Estimated to affect one in every 50,000 to 100,000 births in the US and Europe, PFIC is a rare genetic disorder that causes progressive liver disease, typically leading to liver failure.
Signs and symptoms of the condition usually begin in infancy and include severe pruritus (itching), jaundice and a failure to grow at the expected rate.
The FDA’s decision on the therapy covers a broad range of PFIC subtypes and is supported by positive results from the late-stage MARCH study, which included 93 patients across a range of genetic PFIC forms as well as unidentified mutational status.
Results showed a “highly statistically significant” reduction in pruritus severity for those receiving Livmarli compared with placebo, Mirum outlined.
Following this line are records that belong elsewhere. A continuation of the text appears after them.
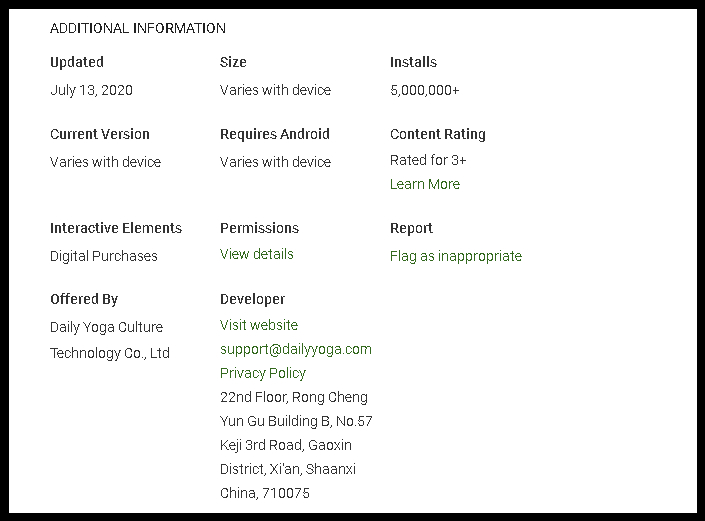
Task: Select the Varies with device text under Size
Action: 275,90
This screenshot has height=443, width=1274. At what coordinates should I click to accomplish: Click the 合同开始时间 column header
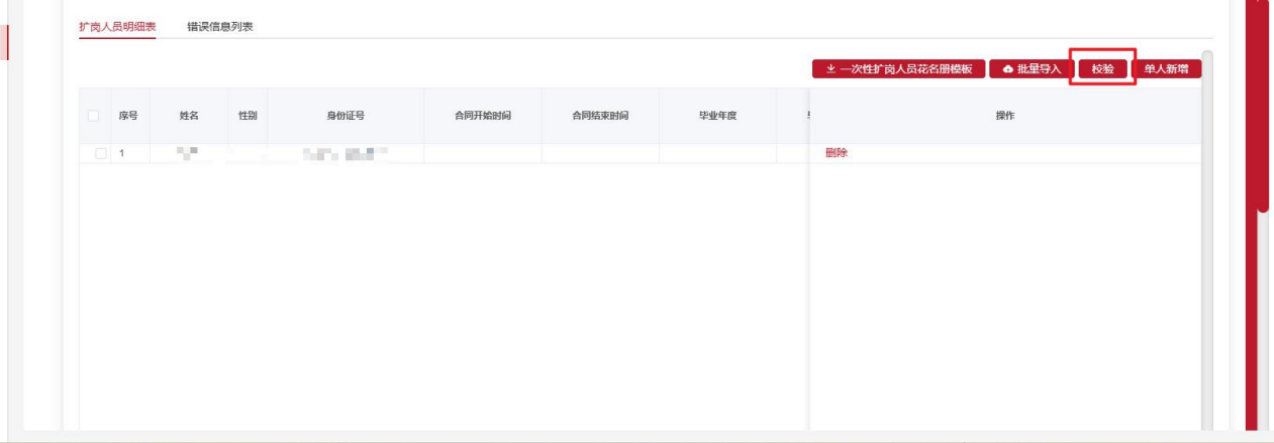(x=483, y=116)
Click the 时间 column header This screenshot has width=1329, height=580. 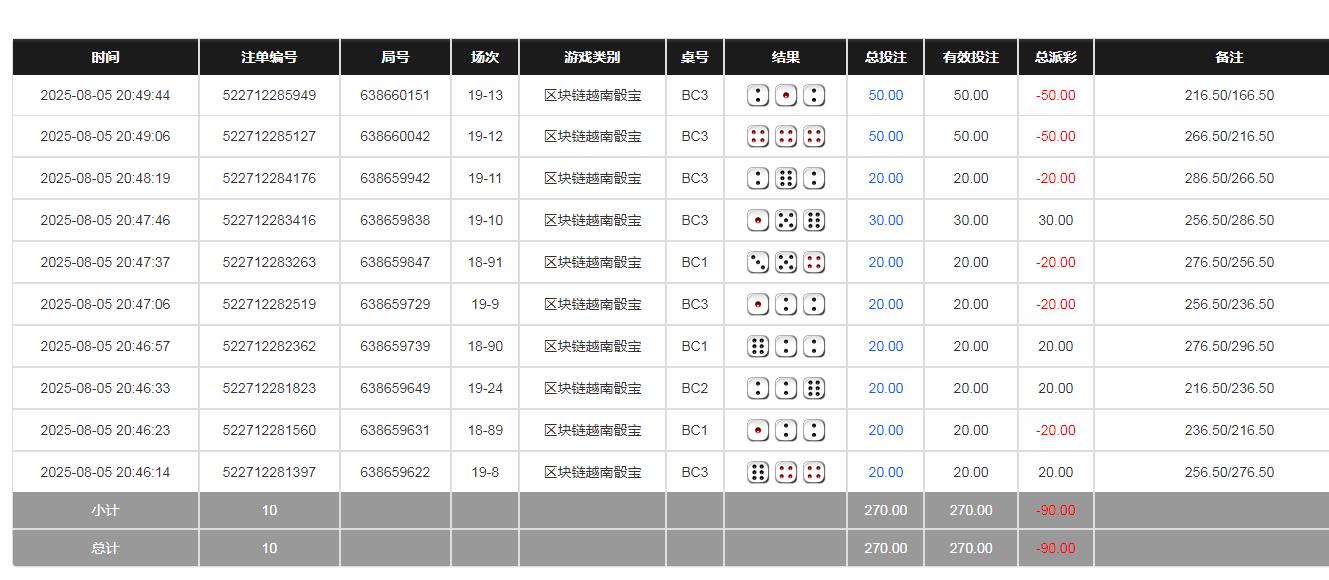click(104, 57)
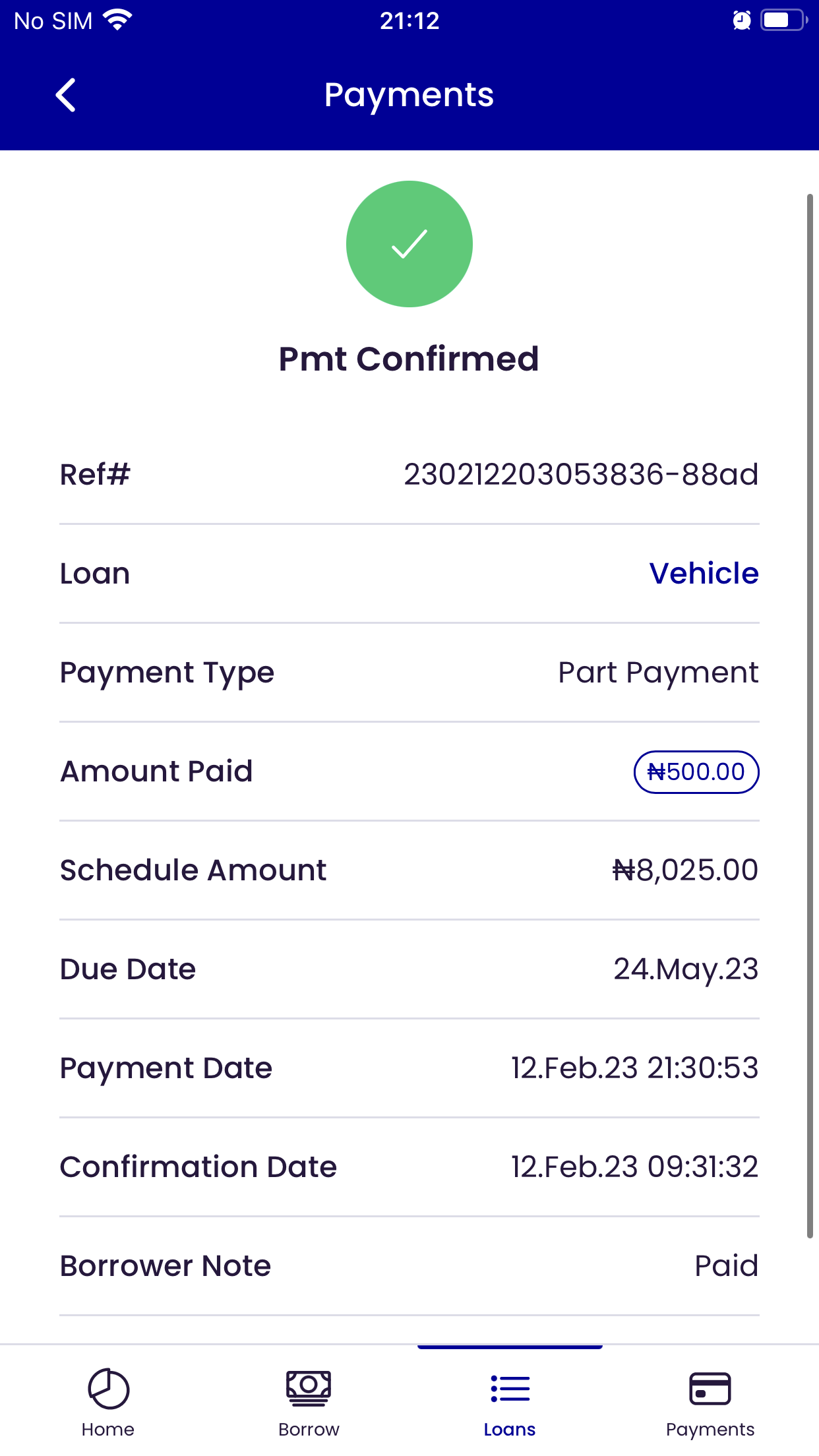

Chris Peetz, Mirum’s chief executive officer, said Livmarli “has the potential to have a transformational impact for patients with cholestatic pruritus associated with PFIC” and “offers an option for those patients with the rarest of subtypes”.
The company has also submitted a supplemental new drug application that supports the use of a higher concentration formulation of Livmarli, potentially enabling a label expansion for younger PFIC patients.
Richard Thompson of King’s College London, and an investigator in the MARCH study, said: “Livmarli’s approval in cholestatic pruritus for patients with PFIC is a result of years of investigation and a collection of a strong body of clinical evidence showing meaningful improvements across a number of important parameters, including pruritus, affecting children with PFIC.”
Livmarli is already approved in the US to treat cholestatic pruritus in patients aged three months and older with Alagille syndrome, a rare genetic disorder that can affect multiple organ systems of the body, including the liver and heart.
Mirum announced last month that long-term results supporting the use of the drug in patients with Alagille syndrome had been published in the journal Hepatology.
The analysis demonstrated a statistically significant improvement in six-year event-free and transplant-free survival in patients who were treated with Livmarli compared with a natural history control group.